Review by meepcheese

"You can fish, farm, collect--WE KNOW."

In this world, you have don't have to do much to make your movie worthy of 'pop culture references'. Mission: Impossible was 99% mindless action, (which is why I love it :D) and yet you still hear the theme in countless movies. The Godfather was...well, I don't even know what that was, but you still hear the famous phrase "what happens in the family, stays in the family," parodied a hundred times over.

But video games are entirely different. You never hear people referencing plot-lines from video games without mentioning it's the characters favorite game ever. It takes a special kind of video game, like Halo or Call of Duty, where even those of us who wish we lived in the 30's know what that is.

But is Animal Crossing destined to be one of those games? Let's take a look...

Animal Crossing: Wild World does not have a set goal. You cannot 'win' unless you say so, and even then you ask yourself, "could it really be called that?" Even if you've got all the Mario items, the biggest house you can get, the entire museum full, and all the rooms exactly the way you want them to be, you can still play. Maybe it's like real life, where even if you're living in a mansion, surrounded by women and taking baths in your private lake on your private island, you still want to rake in the cash. Why? /I/ honestly don't know, but I'm sure it's somewhere along the lines of "if you can get more money, then get more money."

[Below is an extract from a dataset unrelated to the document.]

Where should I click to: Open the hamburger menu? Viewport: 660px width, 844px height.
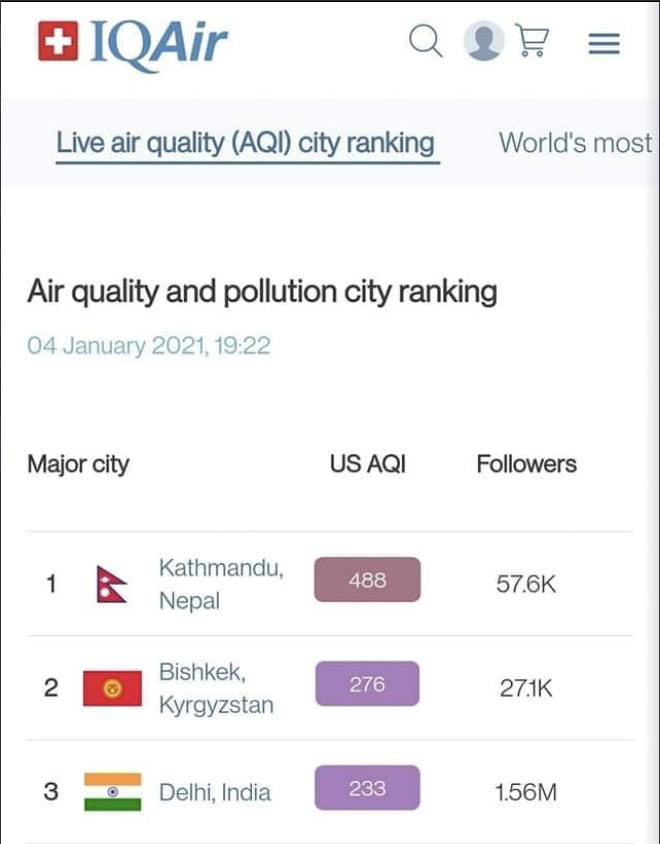(x=604, y=43)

So yes, it's fun to harvest your orchard, raking in the apples and peaches and oranges and whatever else. But maybe that's not your thing; farming. Maybe you want to try fishing. You could reel in 15 fish without breaking a sweat. It's not too hard to fish. But maybe that's not turning a profit for you. So you could try selling furniture, i.e., the usually useless garbage your neighbors give you (very rarely will you recieve a gift and exclaim, "it's just what I needed!") the stuff in the lost and found, by giving your neighbors tons of shells and cheap furniture so they'll put their expensive furniture in the recycle bin...or maybe a combination of all those things.

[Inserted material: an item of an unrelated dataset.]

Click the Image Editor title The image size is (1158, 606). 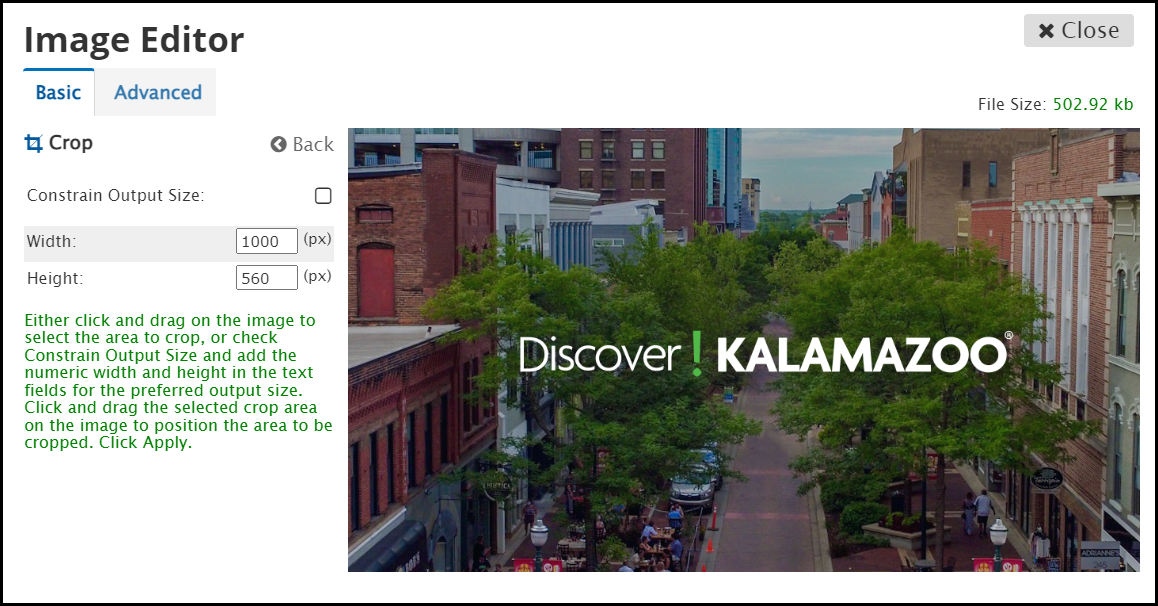(x=134, y=40)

In other games, usually money or points or whatever your playing for are only obtained by killing enemies, basically there's only one set way to get money.

You can interact with a lot of your furniture, for instance, you can climb into your beds, start the toaster, turn out the lights, open the fridge, read messages on the backs of photos, and more.

Other games are usually just "oh, look, furniture." and very rarely can you interact with them.

Yes, the neighbors are one of six basic characters with only a different picture. You can really tell this when you use an Action Replay to bring back a villager, if you put the villager in the wrong slot (say, replacing Static with Eloise) Static will start acting like a typical girl character. (It's creepy, honestly.) The six 'types' are: lazy, (Walker) girly, (Eloise) cranky, (Apollo) manly, (Antonio) normal, (Pate) and I think the last one is something to do with being annoying, or overeating, or being spazmatic. I don't remember.

Other games usually have characters with very defined personalities, but hey, they didn't have over a hundred personalities to program into them. So far, Animal Crossing, 2.5, other, .5.

There are games with repetitive, annoying music (think Revolution X--an ENTIRE GAME about music) and some with memorable, catchy tunes that you'll find yourself humming during the day (think Spyro the Dragon). Animal Crossing has it's own soundtrack filled with adorable and interesting tunes. I usually find myself humming 'K.K. Faire' when I'm in a good mood, one of my all time favorite songs/tunes (next to 'Standing Outside the Fire'). Just listening to one of the songs by K.K. Slider can instantly put you in a good mood, which it has done for me countless times.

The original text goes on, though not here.